Most (80%) people infected with WNV never realize that they have had the disease, because they remain without symptoms. Twenty percent of infected people develop West Nile fever, and less than 1% of people infected develop severe medical illness, including meningitis and/or encephalitis (characterized by seizures, loss of vision, and disorientation) or paralysis. There are blood tests for WNV that measure antibodies to the virus, and show positive in most infected people within 8 days of the onset of symptoms. However, they may initially be “negative” and need to be repeated at a later date. There is no specific treatment, other than supportive therapy. Recovery is generally complete for survivors, although persistent neuropsychological problems (fatigue, memory problems, weakness, tremor, word-finding difficulties, headaches, and depression) may occur, even if the acute disease was mild.
Prevention is essential. First and foremost, that means preventing mosquito bites. Here are some recommendations:
1. Do not maintain standing water that serves as a breeding ground for mosquitoes, which lay eggs in the water. Drain or dump all standing water on a weekly basis. This includes water as shallow as 1 inch deep, as may be found in flower pots, planter bases, old tires, child pools, and so on.
2. Be sure that all doors and windows have tight-fitting screens.
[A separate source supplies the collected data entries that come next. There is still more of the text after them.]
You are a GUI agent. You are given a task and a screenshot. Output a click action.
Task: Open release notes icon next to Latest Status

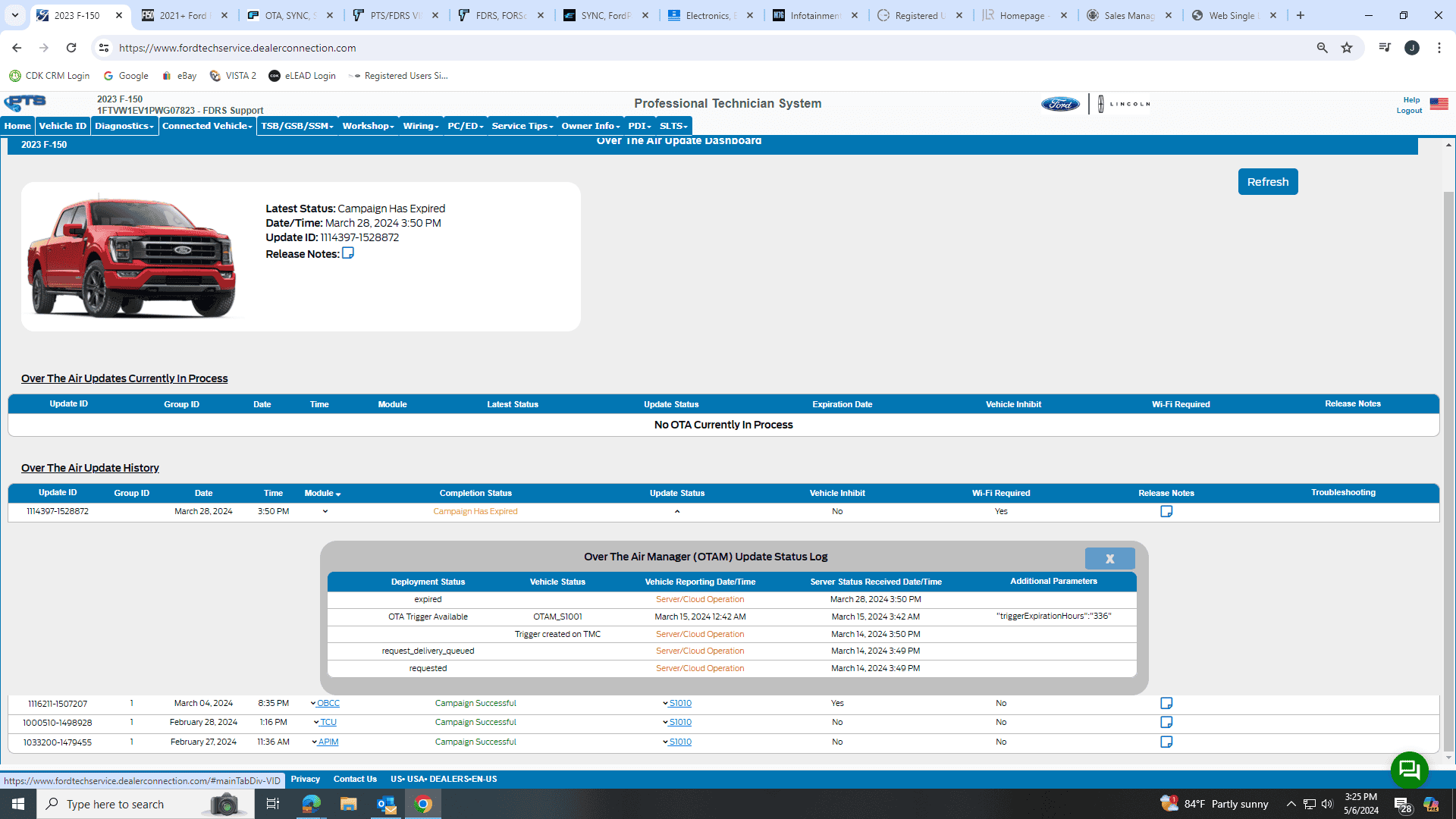click(x=348, y=253)
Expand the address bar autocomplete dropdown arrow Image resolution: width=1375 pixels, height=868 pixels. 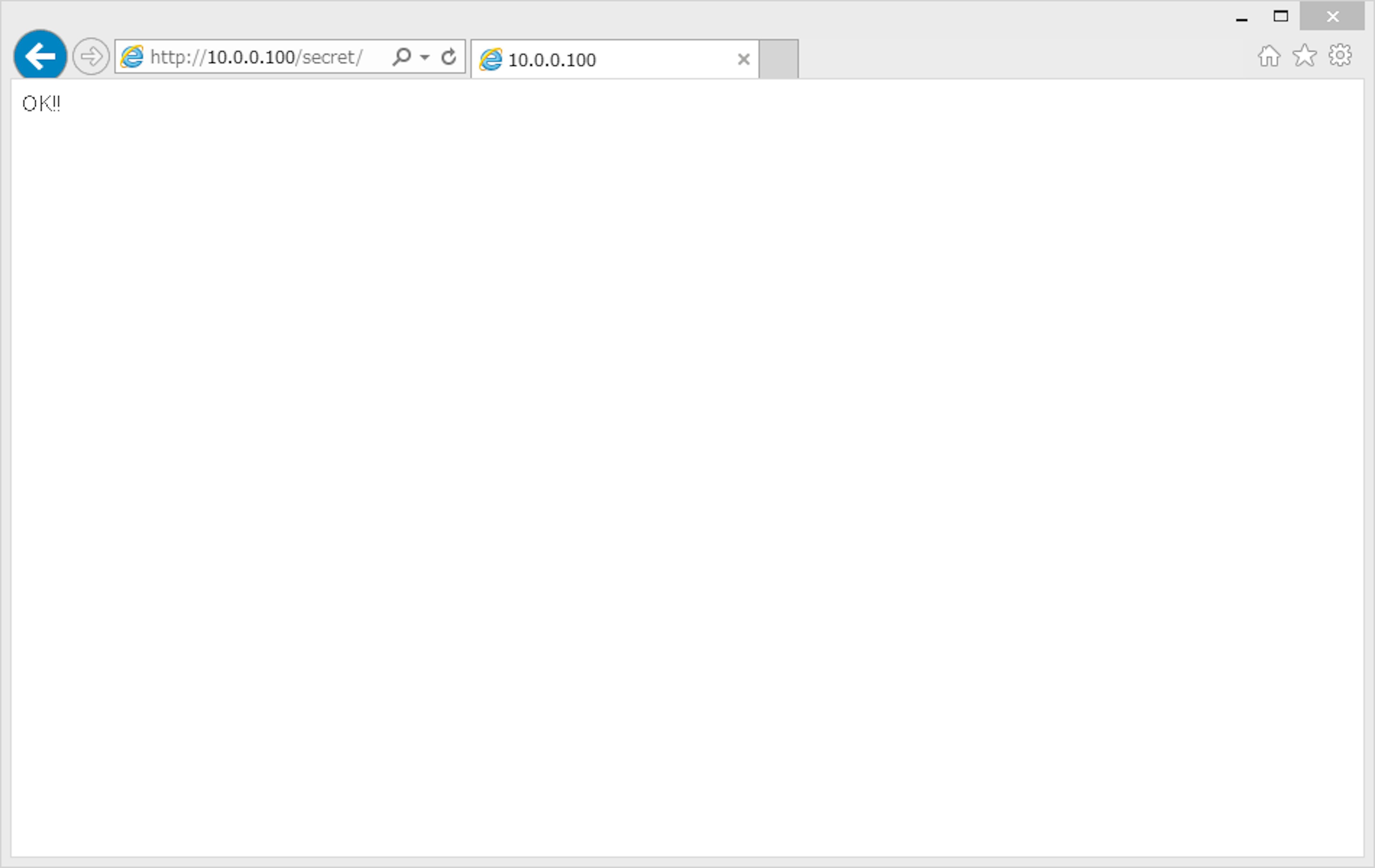[x=424, y=57]
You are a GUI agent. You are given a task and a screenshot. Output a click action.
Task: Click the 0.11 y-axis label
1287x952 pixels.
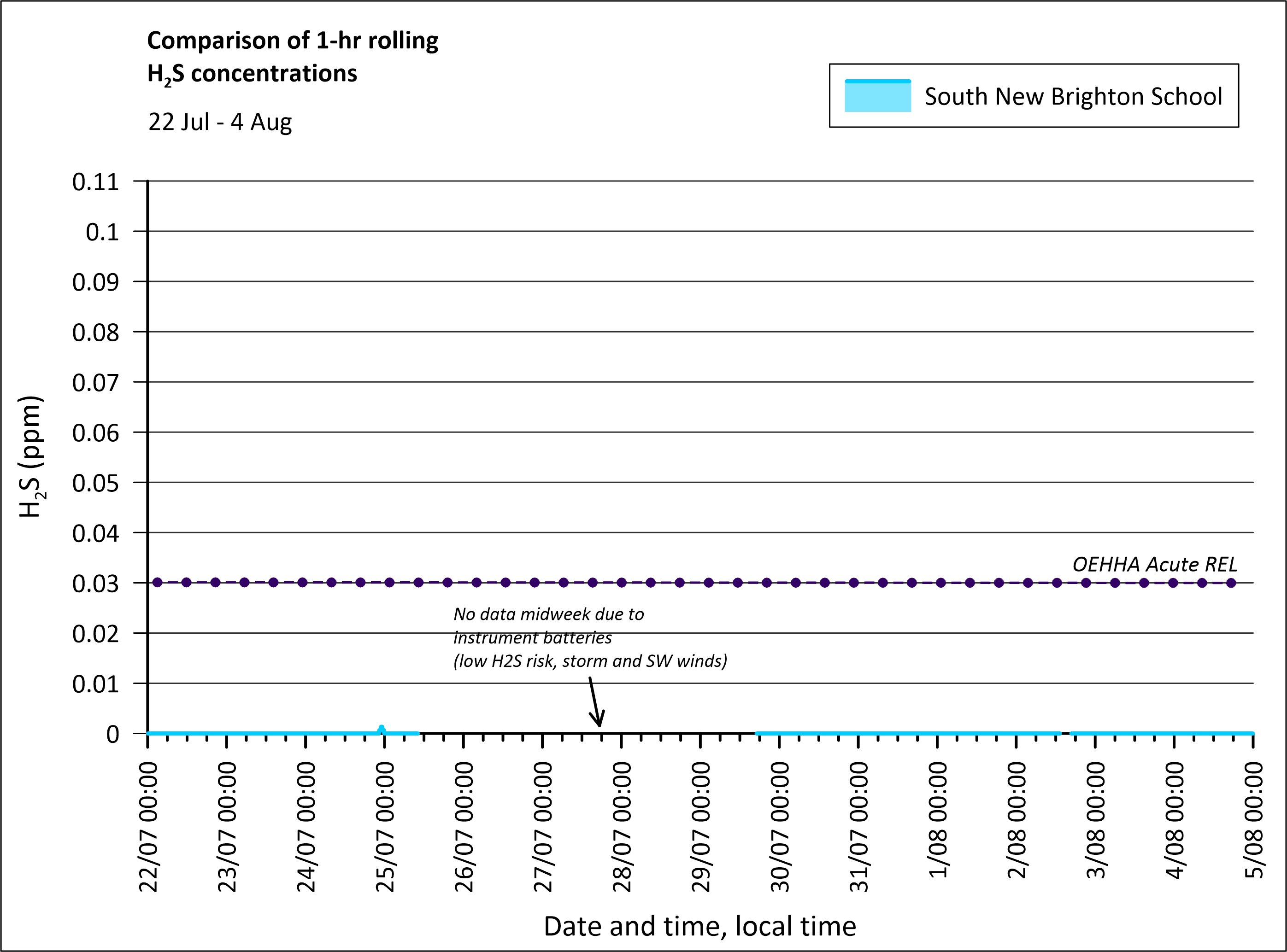[96, 182]
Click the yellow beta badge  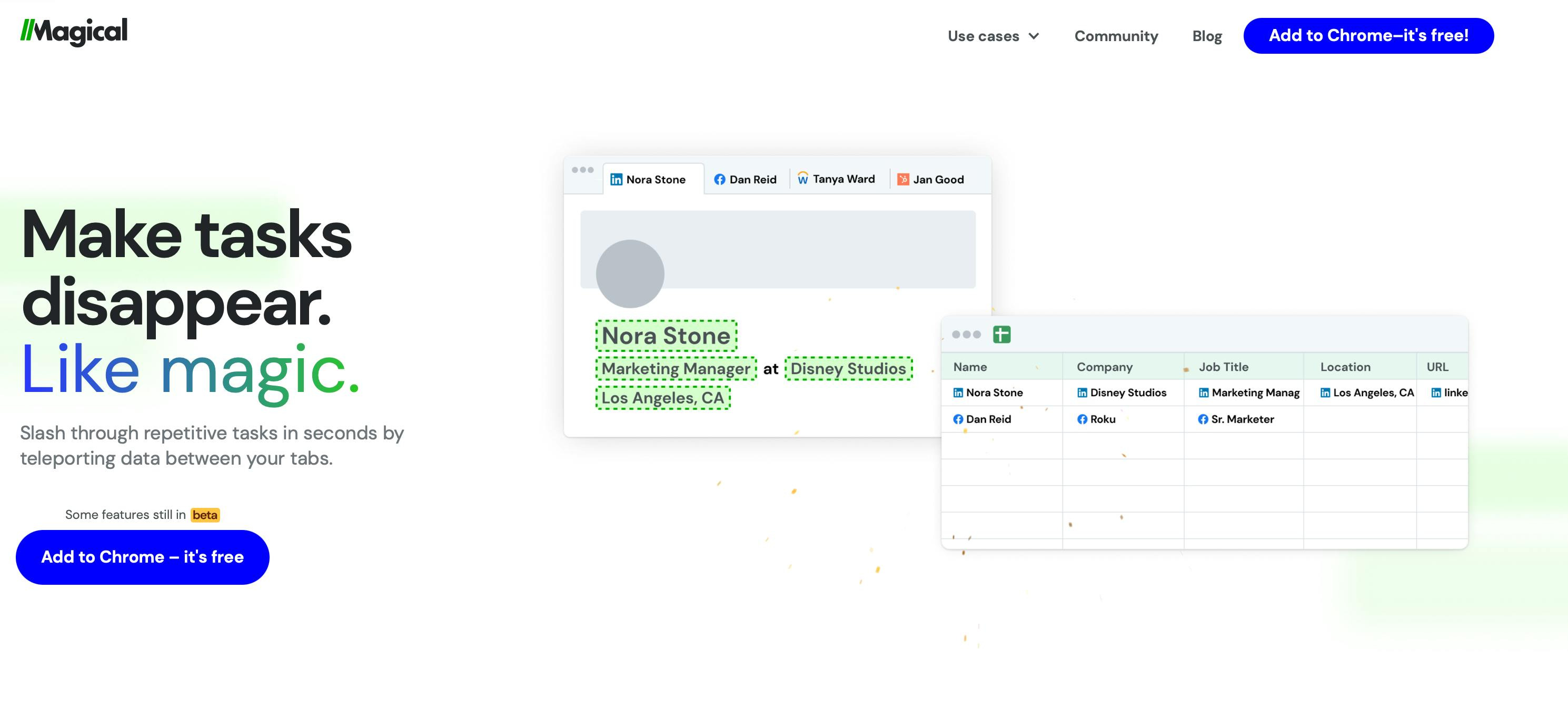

Repair any holes or rips, and if possible, treat screens and door jambs with mosquito control products.
3. Most bites occur at dawn and dusk, so limit outdoor activities during these times.
4. Use effective insect repellents, such as those containing DEET (N,N-diethyl-m-toluamide) or picaridin (KBR 3023). Use repellents according to the manufacturer’s labeled instructions, and reapply frequently, particularly if you swim or become sweaty.
5. Wear clothing designed to cover your arms and legs, including long sleeves and pants.